ROCHESTER, N.Y. (CBSNewYork/AP) — A New York man accused of plotting to kill members of the U.S. military has denied new federal charges that he tried to aid the Islamic State group in Syria and Iraq.
Mufid Elfgeeh pleaded not guilty Thursday to three counts of attempting to provide material support and resources to the group designated a foreign terrorist organization by the U.S.
According to an indictment Tuesday, the Rochester food store owner tried to arrange for three individuals to travel to Syria to join the extremist group in 2013 and early 2014. Authorities said two of those people were actually FBI informants.
Elfgeeh was arrested in May after federal authorities said he bought two handguns and two silencers as part of a plan to kill members of the U.S. armed forces returning from war and Shiites in the Rochester area.
The investigation included linking Elfgeeh’s home computer to tweets from alias Twitter accounts expressing support for al Qaeda, violent holy war and Sunni insurgent groups in Syria, according to court papers.
“We will remain aggressive in identifying and disrupting those who seek to provide support to ISIL and other terrorist groups that are bent on inflicting harm upon Americans,” U.S. Attorney General Eric Holder said in a statement on Tuesday.
In an affidavit seeking court permission to obtain some of Elfgeeh’s social media and messaging records, an FBI agent said Elfgeeh asked for donations to be sent along to jihadists in Syria and asked one of the FBI informants to help raise money for a Yemeni man to travel to Syria.
That man subsequently had trouble getting a visa to enter Turkey, according to the court documents, which also said Elfgeeh encouraged the informants to join the fight in Syria and said he would join them.
The FBI said it had been investigating Elfgeeh, a naturalized U.S. citizen, since early last year.

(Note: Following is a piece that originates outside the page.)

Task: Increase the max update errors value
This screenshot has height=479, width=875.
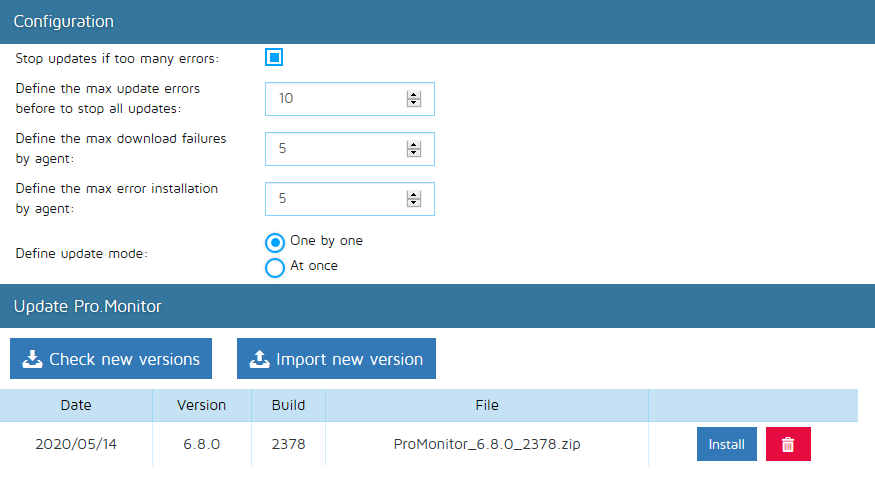Action: (414, 95)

The FBI said it paid one of the informants $21,700 and provided help on immigration matters for that person’s family. The other informant, who had two previous convictions for drug offense a decade ago, was paid $7,000.
Earlier this week, Mayor Bill de Blasio, New York Gov. Andrew Cuomo and New Jersey Gov. Chris Christie met in Manhattan with U.S. Homeland Security Secretary Jeh Johnson to discuss ways to secure the region from what they described as a mounting terror threat fueled by Islamic State extremists.
The officials emerged from the meeting saying they would develop a coordinated security plan covering both states.